Obviously my perception of 35 had changed quite a bit but I know that, for others, their feelings on the matter have not. Just this week a girl (and no, in this case I refuse to use the term “woman”) in my office consulted with me on some copy – she wanted to know if the writing was “too modern” for her audience, who she described as “stuffy” and “old.” When I asked her “how old exactly?” her response was “oh, you know, mid-30s.” Somehow I managed to stifle the words that wanted to come out of my mouth (“You better back the fuck out of my office right now you smug, fat-ass whore!”) and replied with a tight-lipped “Oh, I’m sure they’ll manage.” And this is hardly the only occasion. More than one 20-something in my office has made the shocking realization that I am 30-something and remarked “I had no idea! I totally thought you were my age!” And I’m sure that in their mind this was a compliment as to how young I look for someone of my advanced years – gee… thanks… how kind of you. Let me tell you what you can do with that “compliment” of yours … Plus there was that one time, 5 years ago, when I was at a club (yes, a REAL club) and some boy (again, I refuse to use the word “man” in this instance) danced on up to me and flirted for awhile before asking me for my age and, upon hearing me reply “30,” not so stealthily danced backwards away from me.

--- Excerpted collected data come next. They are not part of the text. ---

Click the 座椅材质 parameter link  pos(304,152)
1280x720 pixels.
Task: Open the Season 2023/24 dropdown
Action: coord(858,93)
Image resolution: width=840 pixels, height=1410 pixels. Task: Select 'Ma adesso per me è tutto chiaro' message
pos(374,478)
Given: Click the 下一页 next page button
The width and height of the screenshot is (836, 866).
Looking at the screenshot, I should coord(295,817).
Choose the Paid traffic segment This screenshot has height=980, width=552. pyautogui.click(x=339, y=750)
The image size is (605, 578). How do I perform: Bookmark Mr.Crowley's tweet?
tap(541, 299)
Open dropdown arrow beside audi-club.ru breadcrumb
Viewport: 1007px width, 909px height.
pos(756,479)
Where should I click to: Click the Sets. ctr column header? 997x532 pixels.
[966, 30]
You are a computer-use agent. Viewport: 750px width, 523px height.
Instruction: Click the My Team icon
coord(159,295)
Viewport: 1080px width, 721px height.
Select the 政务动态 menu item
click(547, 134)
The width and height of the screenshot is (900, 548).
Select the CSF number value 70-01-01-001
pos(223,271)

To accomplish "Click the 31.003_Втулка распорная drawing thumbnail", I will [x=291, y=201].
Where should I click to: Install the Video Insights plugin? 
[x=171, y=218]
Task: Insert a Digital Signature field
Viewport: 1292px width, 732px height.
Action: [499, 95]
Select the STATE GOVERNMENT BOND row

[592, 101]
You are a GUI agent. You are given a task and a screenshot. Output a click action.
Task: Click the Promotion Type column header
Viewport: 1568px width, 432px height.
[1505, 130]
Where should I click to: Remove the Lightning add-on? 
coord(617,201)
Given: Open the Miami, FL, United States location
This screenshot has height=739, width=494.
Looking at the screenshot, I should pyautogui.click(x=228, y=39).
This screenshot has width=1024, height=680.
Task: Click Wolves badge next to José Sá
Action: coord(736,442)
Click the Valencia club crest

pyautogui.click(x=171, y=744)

And, hey, look – I get it. I sat in my high school sex ed class at age 15 and heard the teacher explain that men reach their sexual peak at age 18 whereas women don’t reach theirs until their mid-30s (finally my time has come!!! Watch out world!) and thought – “That is soooo unfair! I’ll be all old by then and I won’t even CARE about sex anymore.” (Dear lord in heaven above can someone please smack teenage me right across her stupid little face?) So I know … I know how the world sees a woman of “my age.” But I promise that I don’t own a single pair of pants with an elastic waistband, I don’t live for driving my imaginary kids to soccer practice, I do have actual friends with actual interests who I spend actual fun times with, and, I assure you, I do still know what’s “in” and what’s not (it’s just that I don’t care about Bieber and Selena’s relationship and I don’t think that One Direction is a legitimate band to listen to).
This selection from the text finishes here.